With these two improvements, they managed to strike a good balance: they are as fast as gzip when decompressing and are a lot faster than other tools when compressing (10% of gzip) and reduce the storage requirements by a lot (2.9 GB vs the original 23 TB for the AFDB), all of this while mainting very low reconstruction errors, making it a very useful tool for large-scale structural bioinformatics.

MMseqs2: sequence alignment in speed-mode

Wait, you might say, you promised tools for large-scale protein structure analysis; why are we discussing a sequence alignment method?

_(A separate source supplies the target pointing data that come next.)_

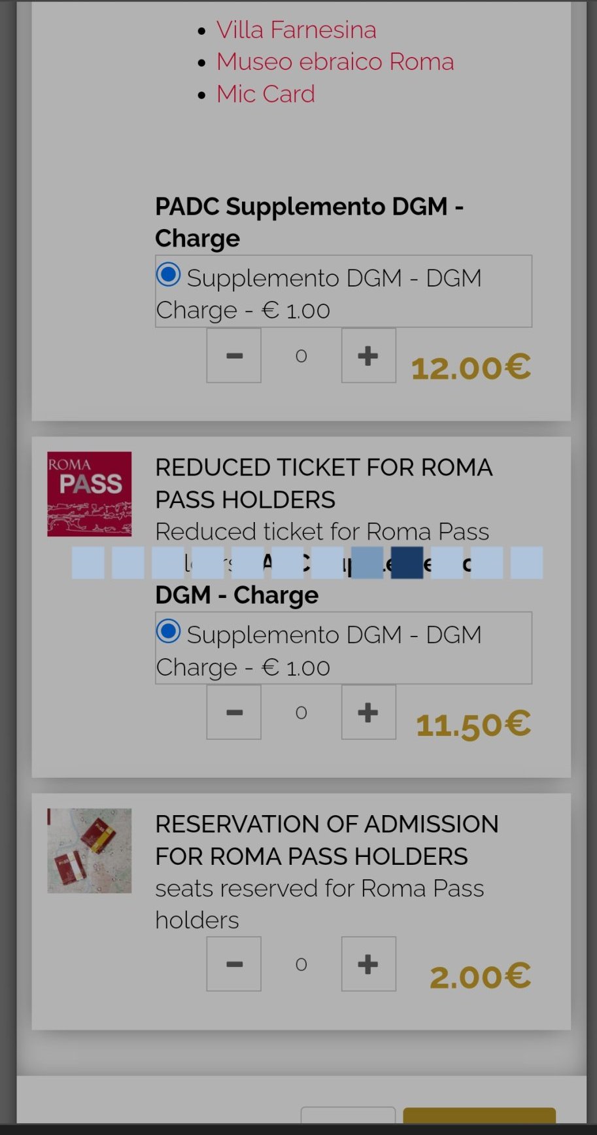Viewport: 597px width, 1135px height.
Task: Click the quantity field of the 2.00€ reservation
Action: (301, 964)
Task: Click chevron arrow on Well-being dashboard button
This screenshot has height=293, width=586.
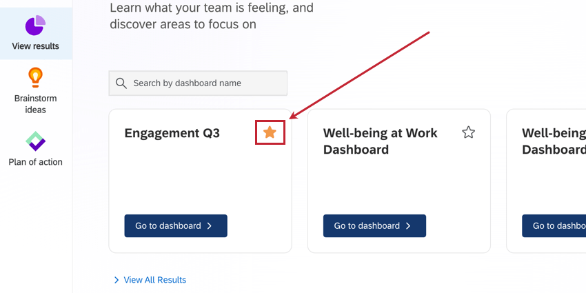Action: pyautogui.click(x=408, y=226)
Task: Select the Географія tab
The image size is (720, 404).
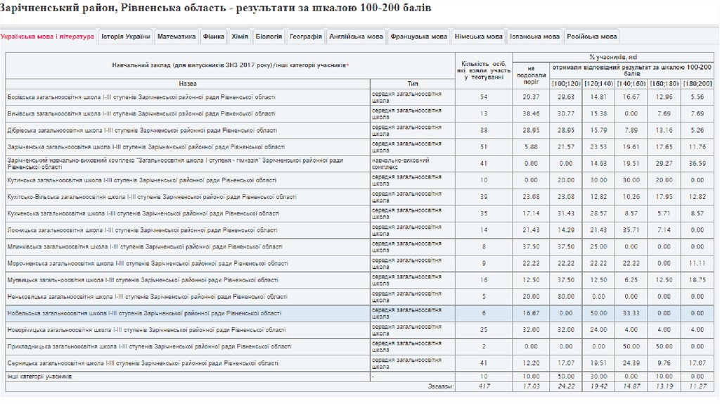Action: pos(306,37)
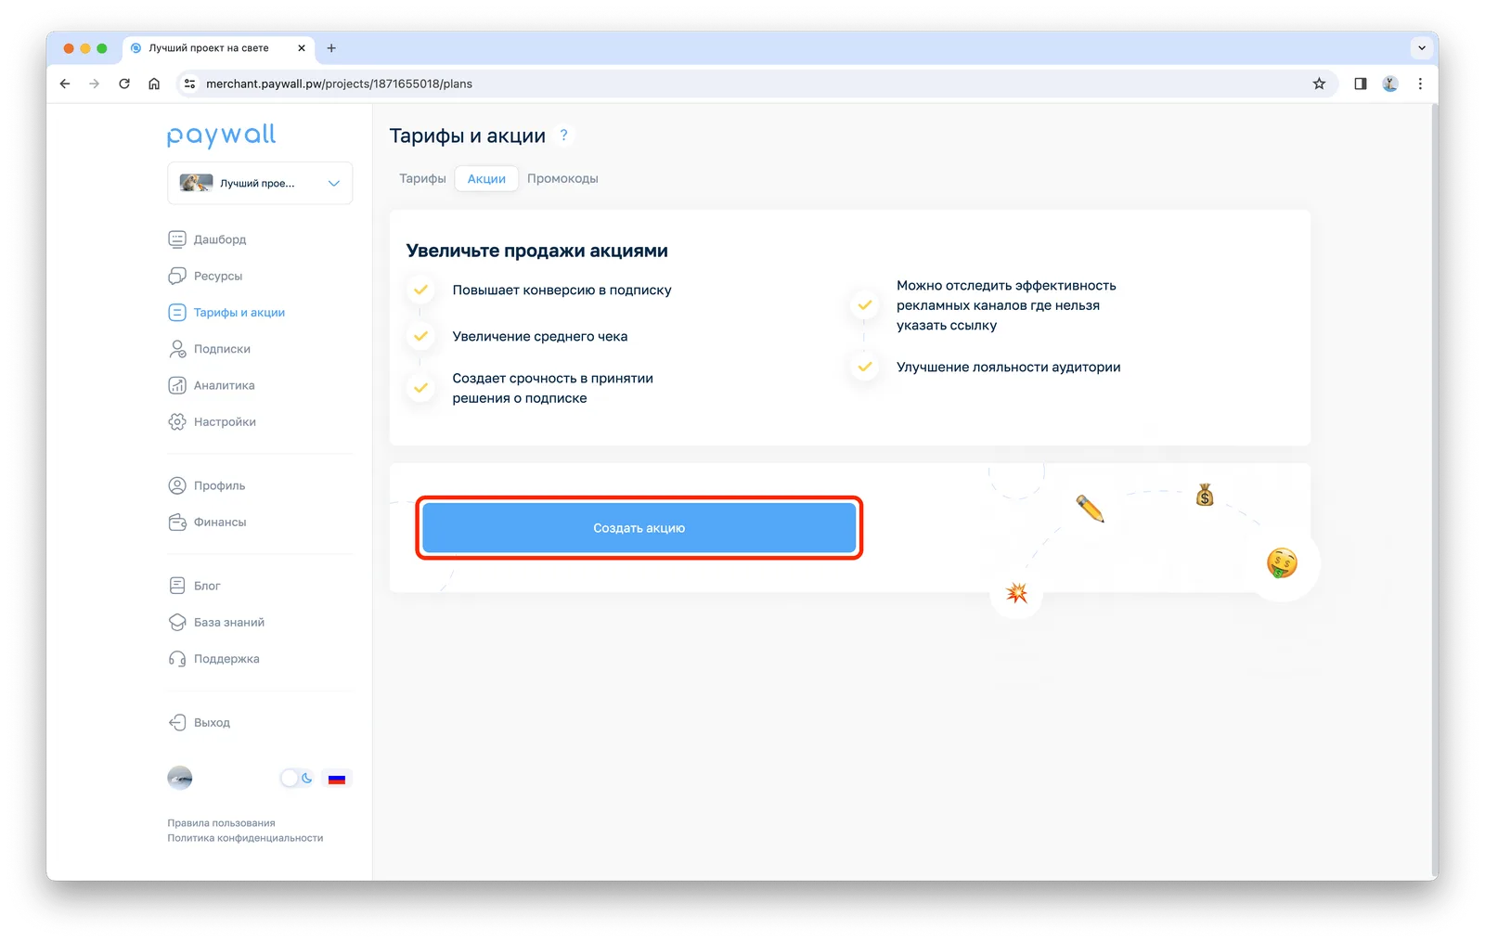This screenshot has width=1485, height=942.
Task: Switch language via Russian flag
Action: pos(337,779)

Bear with me, for I have my reasons:

  1. Sequence alignment and clustering is one of the most-studied topics in bioinformatics and underpins many of the technologies and scientific discoveries made in the last decades, so it is generally something to be aware of
  2. Even as part of machine learning approaches for protein structure, sequence alignment and clustering is often used to create meaningful splits for training and test datasets (for more info I gave this lecture about that topic)
  3. We will see later that structure alignment tools like FoldSeek reuse many of the components and ideas from MMseqs2, so it is useful to have it in the back of your mind.

Why do we need fast sequence alignment?

With that out of the way, what is MMseqs2 and which problem does it solve?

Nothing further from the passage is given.